# Yang-Mills Phase 2 v3 Target-Redesign Probe Spec

Filed: **2026-05-29 (PT)**
Author triggers:
- Phase 2 v0 named null
  [`YM-P2-NEG-A no_rank_local_structure`](../receipts/2026-05-29_SU2_3D_phase2_no_rank_local_structure.md)
- Phase 2 v1 (APE-smearing) named null
  [`YM-P2-NEG-A no_rank_local_structure`](../receipts/2026-05-29_SU2_3D_phase2_v1_no_rank_local_structure.md)
- Phase 2 v2 (connected-correlator) named null
  [`YM-P2-NEG-A no_rank_local_structure`](../receipts/2026-05-29_SU2_3D_phase2_v2_no_rank_local_structure.md)
- v2 probe spec
  [`2026-05-29_phase2_v2_correlator_probe.md`](2026-05-29_phase2_v2_correlator_probe.md)
  pre-stated this v3 fallback row

P0 lock: [`../../prereg/yang-mills/P0_DOMAIN_AND_RECEIPT_LOCK.md`](../../prereg/yang-mills/P0_DOMAIN_AND_RECEIPT_LOCK.md)
P0 amendment 1 (APE smearing):
[`../../prereg/yang-mills/P0_AMENDMENT_2026-05-29_ape_smearing.md`](../../prereg/yang-mills/P0_AMENDMENT_2026-05-29_ape_smearing.md)

Status: **probe spec**, not a binding pre-registration.
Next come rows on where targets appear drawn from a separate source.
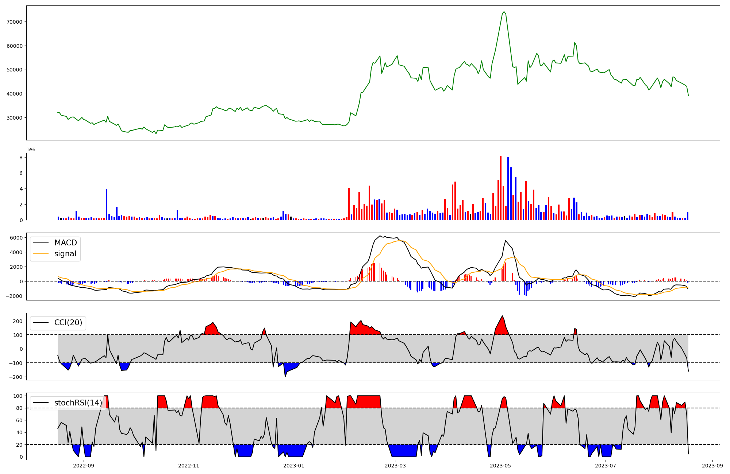Click the 2023-05 date tick label
Screen dimensions: 730x474
pos(500,466)
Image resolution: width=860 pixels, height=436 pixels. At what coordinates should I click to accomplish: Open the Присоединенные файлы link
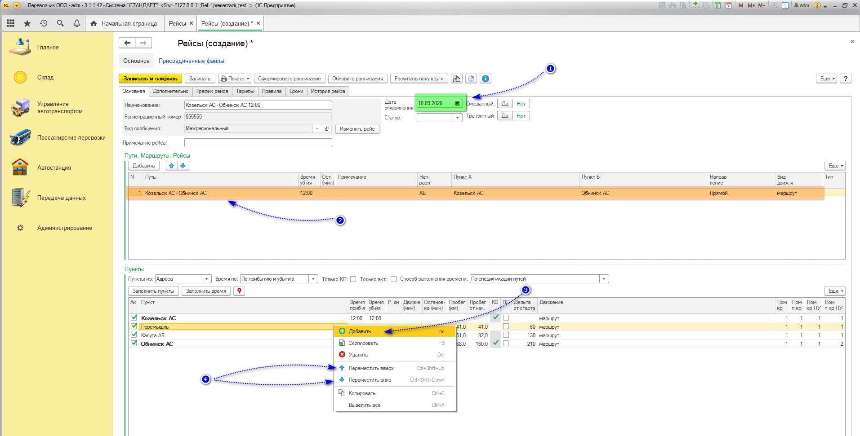191,61
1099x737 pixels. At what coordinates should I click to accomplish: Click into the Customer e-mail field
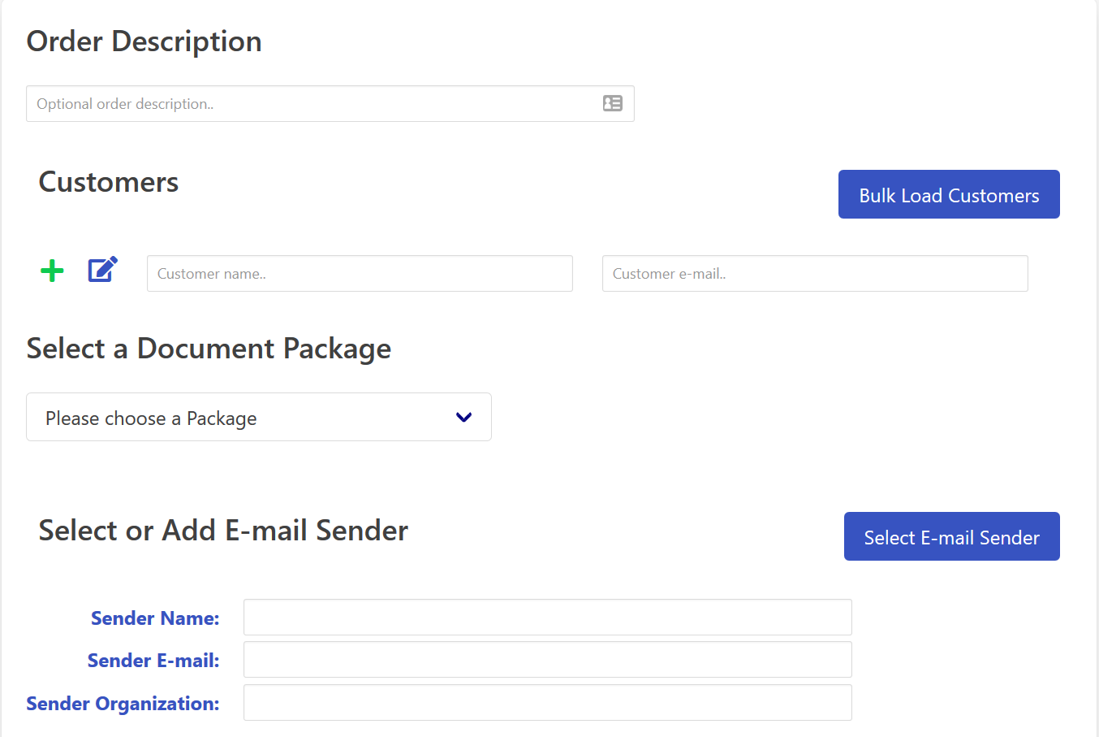pyautogui.click(x=815, y=274)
This document
records the read of the three-NEG-A ladder, selects "different target
derived from same loops" from the v2 probe spec's pre-stated v3
fallback table, locks the new held-out target as the per-configuration
spatial variance of W33, and pre-states v4 fallback options.

The binding artifact triggered by this probe is
[`../../prereg/yang-mills/PHASE2_SU2_3D_relative_locality_v3.md`](../../prereg/yang-mills/PHASE2_SU2_3D_relative_locality_v3.md).

**No P0 amendment is required for v3.** The held-out vocabulary is
extended by a new version `v2` (per-configuration spatial variance of
the largest held-out loop `W33`), but the held-out loop set itself
remains `{W14, W23, W33}` and the underlying loop set is unchanged.
Per P0 §"Held-Out Observable Label", the held-out target may be
re-summarized as long as it stays gauge-invariant and disjoint from
the signature — both conditions are satisfied by `σ²_W33`.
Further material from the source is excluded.